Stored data

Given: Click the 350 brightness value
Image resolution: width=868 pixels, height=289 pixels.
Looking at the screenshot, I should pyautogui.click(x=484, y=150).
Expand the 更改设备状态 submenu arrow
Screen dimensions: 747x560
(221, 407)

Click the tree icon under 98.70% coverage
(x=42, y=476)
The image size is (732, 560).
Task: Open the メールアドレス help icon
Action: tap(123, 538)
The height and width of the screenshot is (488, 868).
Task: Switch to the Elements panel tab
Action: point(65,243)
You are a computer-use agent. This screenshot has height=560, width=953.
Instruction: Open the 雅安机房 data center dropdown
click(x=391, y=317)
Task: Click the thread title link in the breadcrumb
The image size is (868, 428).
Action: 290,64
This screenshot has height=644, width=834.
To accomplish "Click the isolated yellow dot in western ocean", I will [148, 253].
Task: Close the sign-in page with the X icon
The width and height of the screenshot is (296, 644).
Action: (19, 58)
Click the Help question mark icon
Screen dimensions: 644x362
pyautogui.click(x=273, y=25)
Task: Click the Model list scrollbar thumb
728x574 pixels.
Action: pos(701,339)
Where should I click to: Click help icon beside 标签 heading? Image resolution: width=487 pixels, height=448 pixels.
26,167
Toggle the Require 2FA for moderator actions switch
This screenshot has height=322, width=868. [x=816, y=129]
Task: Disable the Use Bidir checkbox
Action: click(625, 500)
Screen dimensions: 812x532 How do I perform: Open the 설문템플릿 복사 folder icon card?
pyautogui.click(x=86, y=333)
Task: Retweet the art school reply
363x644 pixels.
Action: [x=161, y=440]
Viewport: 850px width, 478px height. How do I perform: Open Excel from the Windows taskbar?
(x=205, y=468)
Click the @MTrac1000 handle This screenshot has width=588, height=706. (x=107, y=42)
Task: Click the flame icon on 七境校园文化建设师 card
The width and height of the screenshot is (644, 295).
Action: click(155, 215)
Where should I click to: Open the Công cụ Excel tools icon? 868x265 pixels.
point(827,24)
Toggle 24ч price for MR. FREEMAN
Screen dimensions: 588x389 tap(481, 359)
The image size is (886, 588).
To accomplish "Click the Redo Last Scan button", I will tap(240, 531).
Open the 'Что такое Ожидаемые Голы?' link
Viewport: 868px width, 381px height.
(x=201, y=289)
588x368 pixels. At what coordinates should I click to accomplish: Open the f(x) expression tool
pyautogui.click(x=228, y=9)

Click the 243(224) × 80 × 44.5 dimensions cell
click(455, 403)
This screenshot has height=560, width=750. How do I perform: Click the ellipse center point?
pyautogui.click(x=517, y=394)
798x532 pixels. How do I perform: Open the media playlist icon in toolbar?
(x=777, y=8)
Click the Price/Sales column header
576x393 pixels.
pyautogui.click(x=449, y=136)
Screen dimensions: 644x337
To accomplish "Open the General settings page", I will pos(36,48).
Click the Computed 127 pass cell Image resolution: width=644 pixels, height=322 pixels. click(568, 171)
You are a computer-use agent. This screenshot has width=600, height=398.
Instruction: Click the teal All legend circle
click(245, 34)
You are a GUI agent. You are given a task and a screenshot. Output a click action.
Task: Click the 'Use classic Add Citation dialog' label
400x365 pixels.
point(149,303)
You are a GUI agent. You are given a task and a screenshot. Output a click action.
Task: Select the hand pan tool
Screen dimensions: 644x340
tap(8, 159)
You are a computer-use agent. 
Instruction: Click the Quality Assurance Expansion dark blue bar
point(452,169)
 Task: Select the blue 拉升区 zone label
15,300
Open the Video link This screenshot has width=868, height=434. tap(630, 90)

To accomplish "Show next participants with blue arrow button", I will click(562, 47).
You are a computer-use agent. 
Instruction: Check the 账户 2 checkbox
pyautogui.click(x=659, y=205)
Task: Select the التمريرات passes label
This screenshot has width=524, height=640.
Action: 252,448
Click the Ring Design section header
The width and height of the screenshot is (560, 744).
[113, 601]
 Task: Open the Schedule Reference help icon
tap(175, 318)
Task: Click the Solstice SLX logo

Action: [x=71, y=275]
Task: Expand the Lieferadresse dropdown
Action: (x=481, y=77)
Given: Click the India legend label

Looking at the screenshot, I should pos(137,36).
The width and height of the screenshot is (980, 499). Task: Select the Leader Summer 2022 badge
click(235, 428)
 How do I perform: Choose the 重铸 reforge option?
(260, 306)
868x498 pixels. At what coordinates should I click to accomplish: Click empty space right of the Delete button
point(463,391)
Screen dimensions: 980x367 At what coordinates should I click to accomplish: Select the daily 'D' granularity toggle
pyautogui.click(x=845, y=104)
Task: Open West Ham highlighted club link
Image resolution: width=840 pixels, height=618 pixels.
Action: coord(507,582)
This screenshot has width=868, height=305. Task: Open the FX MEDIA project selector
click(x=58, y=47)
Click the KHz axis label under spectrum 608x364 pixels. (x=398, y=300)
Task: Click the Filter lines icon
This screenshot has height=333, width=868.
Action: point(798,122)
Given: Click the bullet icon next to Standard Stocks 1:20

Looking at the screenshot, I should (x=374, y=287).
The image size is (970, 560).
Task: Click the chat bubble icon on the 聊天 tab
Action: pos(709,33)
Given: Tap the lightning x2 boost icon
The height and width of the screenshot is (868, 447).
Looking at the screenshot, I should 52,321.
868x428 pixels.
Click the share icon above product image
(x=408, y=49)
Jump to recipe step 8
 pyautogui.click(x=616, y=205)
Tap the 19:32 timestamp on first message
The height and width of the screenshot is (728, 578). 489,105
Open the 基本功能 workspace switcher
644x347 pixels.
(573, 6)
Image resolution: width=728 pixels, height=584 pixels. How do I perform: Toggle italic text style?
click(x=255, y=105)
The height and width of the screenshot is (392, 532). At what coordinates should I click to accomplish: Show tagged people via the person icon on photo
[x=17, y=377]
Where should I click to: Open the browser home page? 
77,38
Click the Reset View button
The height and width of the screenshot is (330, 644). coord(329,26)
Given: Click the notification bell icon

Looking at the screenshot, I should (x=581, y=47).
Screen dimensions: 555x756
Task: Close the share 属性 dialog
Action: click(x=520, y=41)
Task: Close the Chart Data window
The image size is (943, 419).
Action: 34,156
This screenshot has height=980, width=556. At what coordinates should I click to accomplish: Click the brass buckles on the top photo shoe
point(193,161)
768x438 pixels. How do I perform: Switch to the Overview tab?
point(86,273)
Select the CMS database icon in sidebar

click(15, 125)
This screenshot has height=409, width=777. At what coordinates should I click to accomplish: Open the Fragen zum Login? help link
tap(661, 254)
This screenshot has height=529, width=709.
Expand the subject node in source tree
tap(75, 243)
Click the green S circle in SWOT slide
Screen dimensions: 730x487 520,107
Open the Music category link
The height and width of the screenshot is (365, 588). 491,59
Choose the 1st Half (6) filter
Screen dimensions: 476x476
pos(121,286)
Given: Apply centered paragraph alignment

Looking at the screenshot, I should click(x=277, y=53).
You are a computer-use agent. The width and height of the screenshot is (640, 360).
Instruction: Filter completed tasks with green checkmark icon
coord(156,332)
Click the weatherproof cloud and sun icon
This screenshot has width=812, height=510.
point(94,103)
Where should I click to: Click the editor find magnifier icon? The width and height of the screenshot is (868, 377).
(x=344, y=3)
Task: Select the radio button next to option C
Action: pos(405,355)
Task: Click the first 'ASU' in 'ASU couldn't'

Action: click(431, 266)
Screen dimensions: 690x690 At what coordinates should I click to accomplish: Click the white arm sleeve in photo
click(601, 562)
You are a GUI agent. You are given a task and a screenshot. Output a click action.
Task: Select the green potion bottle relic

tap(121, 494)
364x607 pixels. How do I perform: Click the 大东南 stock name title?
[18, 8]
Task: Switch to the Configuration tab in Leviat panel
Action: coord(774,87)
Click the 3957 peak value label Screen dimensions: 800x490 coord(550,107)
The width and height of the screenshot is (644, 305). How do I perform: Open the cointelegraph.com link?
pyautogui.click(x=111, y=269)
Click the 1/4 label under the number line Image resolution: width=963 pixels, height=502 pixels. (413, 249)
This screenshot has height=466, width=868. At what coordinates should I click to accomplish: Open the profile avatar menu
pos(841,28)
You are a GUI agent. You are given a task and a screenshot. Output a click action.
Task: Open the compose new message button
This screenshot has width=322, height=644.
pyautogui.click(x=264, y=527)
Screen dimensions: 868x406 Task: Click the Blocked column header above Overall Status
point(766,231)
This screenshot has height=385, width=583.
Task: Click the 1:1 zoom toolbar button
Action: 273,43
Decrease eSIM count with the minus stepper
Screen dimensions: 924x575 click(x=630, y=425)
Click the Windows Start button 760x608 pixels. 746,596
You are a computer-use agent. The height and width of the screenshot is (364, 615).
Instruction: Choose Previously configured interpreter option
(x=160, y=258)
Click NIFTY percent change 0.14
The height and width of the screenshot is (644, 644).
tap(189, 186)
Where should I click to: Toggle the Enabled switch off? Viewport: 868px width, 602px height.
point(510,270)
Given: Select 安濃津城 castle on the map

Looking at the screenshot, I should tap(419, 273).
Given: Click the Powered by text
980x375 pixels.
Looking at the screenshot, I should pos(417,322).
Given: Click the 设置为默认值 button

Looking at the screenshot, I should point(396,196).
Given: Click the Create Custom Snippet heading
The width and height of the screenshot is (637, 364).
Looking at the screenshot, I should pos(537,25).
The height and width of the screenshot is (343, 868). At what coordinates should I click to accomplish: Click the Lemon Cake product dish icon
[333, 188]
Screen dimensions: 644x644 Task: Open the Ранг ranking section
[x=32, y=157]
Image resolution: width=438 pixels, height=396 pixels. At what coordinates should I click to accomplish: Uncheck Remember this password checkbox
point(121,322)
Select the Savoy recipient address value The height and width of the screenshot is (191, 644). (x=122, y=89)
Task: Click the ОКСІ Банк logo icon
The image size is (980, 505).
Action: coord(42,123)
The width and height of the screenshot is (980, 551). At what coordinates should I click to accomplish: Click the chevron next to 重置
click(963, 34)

- **Action item**:
In the data above, find each line that has the word "value" and copy it out.

- **Task response**:
Given: Click the 350 brightness value
Click the 3957 peak value label Screen dimensions: 800x490 coord(550,107)
Select the Savoy recipient address value The height and width of the screenshot is (191, 644). (x=122, y=89)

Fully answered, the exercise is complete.